===== Material for the task

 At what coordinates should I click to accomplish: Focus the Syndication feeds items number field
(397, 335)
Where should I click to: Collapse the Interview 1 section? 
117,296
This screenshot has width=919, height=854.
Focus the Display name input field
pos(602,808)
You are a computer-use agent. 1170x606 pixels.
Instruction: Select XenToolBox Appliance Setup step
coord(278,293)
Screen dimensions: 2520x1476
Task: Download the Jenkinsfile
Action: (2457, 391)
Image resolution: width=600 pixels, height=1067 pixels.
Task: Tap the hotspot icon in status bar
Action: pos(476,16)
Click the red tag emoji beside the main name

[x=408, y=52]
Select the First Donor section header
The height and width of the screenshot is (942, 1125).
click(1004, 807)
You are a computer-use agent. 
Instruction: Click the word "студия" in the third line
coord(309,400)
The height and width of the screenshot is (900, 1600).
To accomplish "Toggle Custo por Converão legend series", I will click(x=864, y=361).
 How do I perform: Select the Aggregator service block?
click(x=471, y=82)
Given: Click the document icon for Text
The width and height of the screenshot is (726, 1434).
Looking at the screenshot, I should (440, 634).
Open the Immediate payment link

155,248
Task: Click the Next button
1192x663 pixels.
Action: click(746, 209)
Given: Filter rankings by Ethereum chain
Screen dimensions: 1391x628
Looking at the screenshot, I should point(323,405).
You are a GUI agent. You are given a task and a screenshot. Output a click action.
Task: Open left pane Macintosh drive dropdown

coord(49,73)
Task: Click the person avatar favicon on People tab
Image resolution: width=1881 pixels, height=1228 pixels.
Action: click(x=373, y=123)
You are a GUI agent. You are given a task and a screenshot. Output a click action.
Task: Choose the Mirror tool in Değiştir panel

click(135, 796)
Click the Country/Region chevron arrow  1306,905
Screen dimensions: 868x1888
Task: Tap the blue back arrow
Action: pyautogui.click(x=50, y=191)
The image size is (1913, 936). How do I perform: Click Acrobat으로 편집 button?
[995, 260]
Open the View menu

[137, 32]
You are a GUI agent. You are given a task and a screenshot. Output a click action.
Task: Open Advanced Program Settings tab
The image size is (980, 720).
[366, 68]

==========

_Goal:_ Please reproduce all the records above, substituting "screen agent" for "GUI agent" wherever it appears and leaving everything else unchanged.

_Written reply:_
 At what coordinates should I click to accomplish: Focus the Syndication feeds items number field
(397, 335)
Where should I click to: Collapse the Interview 1 section? 
117,296
This screenshot has width=919, height=854.
Focus the Display name input field
pos(602,808)
You are a computer-use agent. 1170x606 pixels.
Instruction: Select XenToolBox Appliance Setup step
coord(278,293)
Screen dimensions: 2520x1476
Task: Download the Jenkinsfile
Action: (2457, 391)
Image resolution: width=600 pixels, height=1067 pixels.
Task: Tap the hotspot icon in status bar
Action: pos(476,16)
Click the red tag emoji beside the main name

[x=408, y=52]
Select the First Donor section header
The height and width of the screenshot is (942, 1125).
click(1004, 807)
You are a computer-use agent. 
Instruction: Click the word "студия" in the third line
coord(309,400)
The height and width of the screenshot is (900, 1600).
To accomplish "Toggle Custo por Converão legend series", I will click(x=864, y=361).
 How do I perform: Select the Aggregator service block?
click(x=471, y=82)
Given: Click the document icon for Text
The width and height of the screenshot is (726, 1434).
Looking at the screenshot, I should (440, 634).
Open the Immediate payment link

155,248
Task: Click the Next button
1192x663 pixels.
Action: click(746, 209)
Given: Filter rankings by Ethereum chain
Screen dimensions: 1391x628
Looking at the screenshot, I should point(323,405).
You are a screen agent. You are given a task and a screenshot. Output a click action.
Task: Open left pane Macintosh drive dropdown

coord(49,73)
Task: Click the person avatar favicon on People tab
Image resolution: width=1881 pixels, height=1228 pixels.
Action: click(x=373, y=123)
You are a screen agent. You are given a task and a screenshot. Output a click action.
Task: Choose the Mirror tool in Değiştir panel

click(135, 796)
Click the Country/Region chevron arrow  1306,905
Screen dimensions: 868x1888
Task: Tap the blue back arrow
Action: pyautogui.click(x=50, y=191)
The image size is (1913, 936). How do I perform: Click Acrobat으로 편집 button?
[995, 260]
Open the View menu

[137, 32]
You are a screen agent. You are given a task and a screenshot. Output a click action.
Task: Open Advanced Program Settings tab
The image size is (980, 720).
[366, 68]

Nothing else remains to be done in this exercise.